• **Stored items**
--- START ---

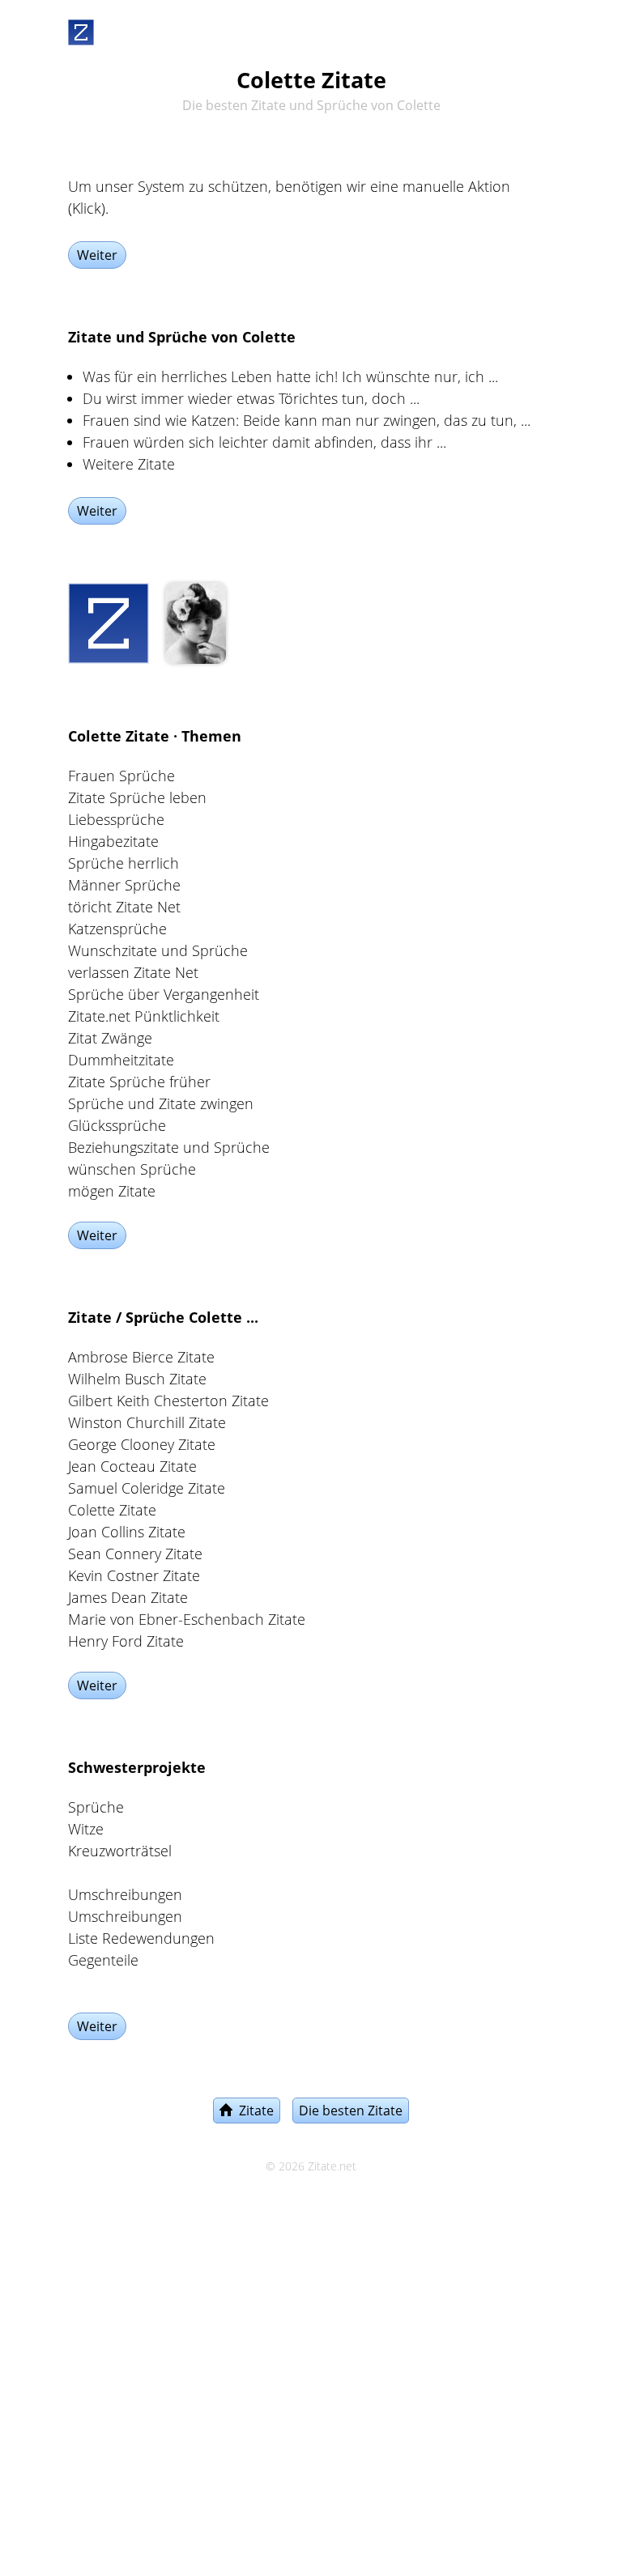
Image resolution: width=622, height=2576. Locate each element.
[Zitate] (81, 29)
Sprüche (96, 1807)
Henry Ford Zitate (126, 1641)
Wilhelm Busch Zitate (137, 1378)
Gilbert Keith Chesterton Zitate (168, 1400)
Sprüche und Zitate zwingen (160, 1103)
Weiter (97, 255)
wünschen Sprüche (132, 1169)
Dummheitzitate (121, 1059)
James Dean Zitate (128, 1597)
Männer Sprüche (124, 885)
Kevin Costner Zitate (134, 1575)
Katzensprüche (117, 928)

--- END ---
--- START ---

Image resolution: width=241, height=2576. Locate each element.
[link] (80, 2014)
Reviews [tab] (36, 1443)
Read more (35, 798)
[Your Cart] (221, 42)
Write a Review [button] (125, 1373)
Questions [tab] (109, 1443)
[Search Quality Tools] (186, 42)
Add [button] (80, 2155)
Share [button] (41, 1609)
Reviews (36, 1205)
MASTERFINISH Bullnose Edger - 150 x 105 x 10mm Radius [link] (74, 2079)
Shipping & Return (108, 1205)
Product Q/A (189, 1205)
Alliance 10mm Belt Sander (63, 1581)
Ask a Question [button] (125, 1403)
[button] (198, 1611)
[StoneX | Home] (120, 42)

--- END ---
--- START ---

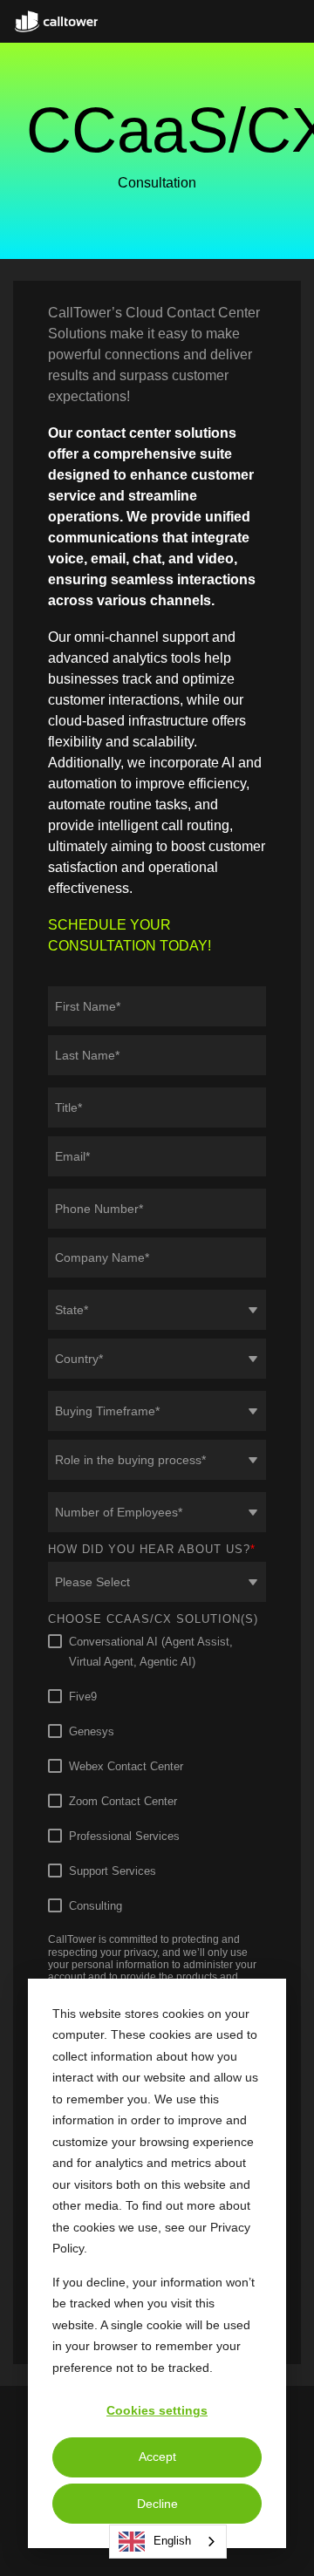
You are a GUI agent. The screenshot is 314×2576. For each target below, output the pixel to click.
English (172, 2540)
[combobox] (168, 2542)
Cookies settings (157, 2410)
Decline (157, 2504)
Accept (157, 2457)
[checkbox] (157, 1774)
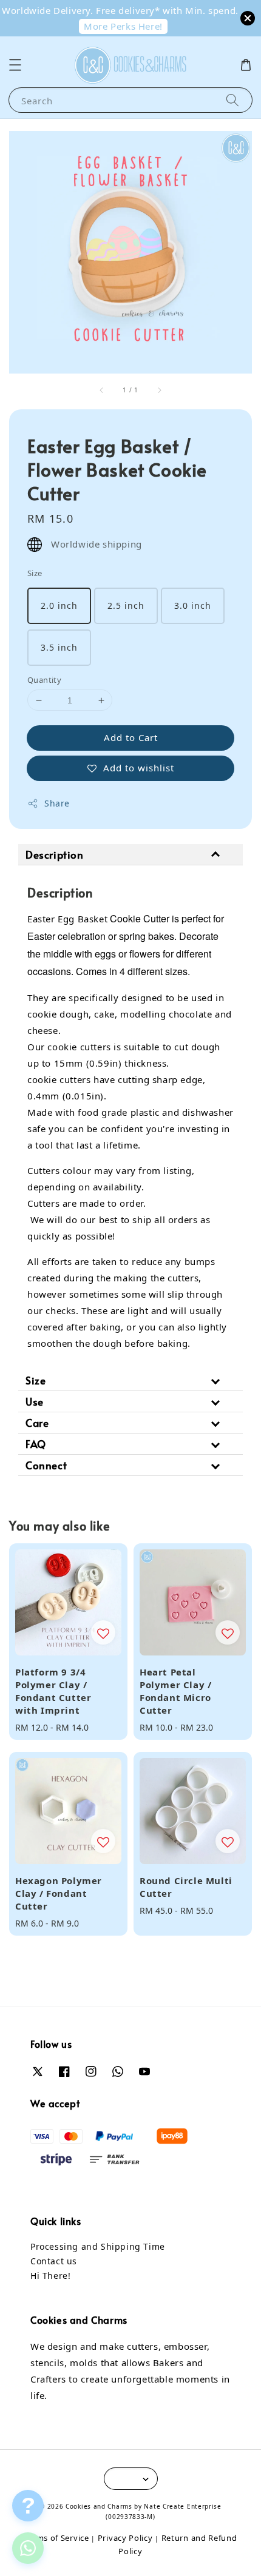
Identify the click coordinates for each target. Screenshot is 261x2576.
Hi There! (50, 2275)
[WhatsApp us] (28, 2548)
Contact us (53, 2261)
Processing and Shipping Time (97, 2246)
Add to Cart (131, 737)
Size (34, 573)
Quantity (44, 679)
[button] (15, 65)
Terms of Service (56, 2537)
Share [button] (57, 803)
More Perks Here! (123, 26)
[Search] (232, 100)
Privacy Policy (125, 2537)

--- END ---

• **TASK STATEMENT**
For the word "resolution", find every line in the data that holds it and copy that line.

• **EXERCISE SOLUTION**
Image resolution: width=622, height=2576. Locate each element.
Image resolution: width=241, height=2576. Locate each element.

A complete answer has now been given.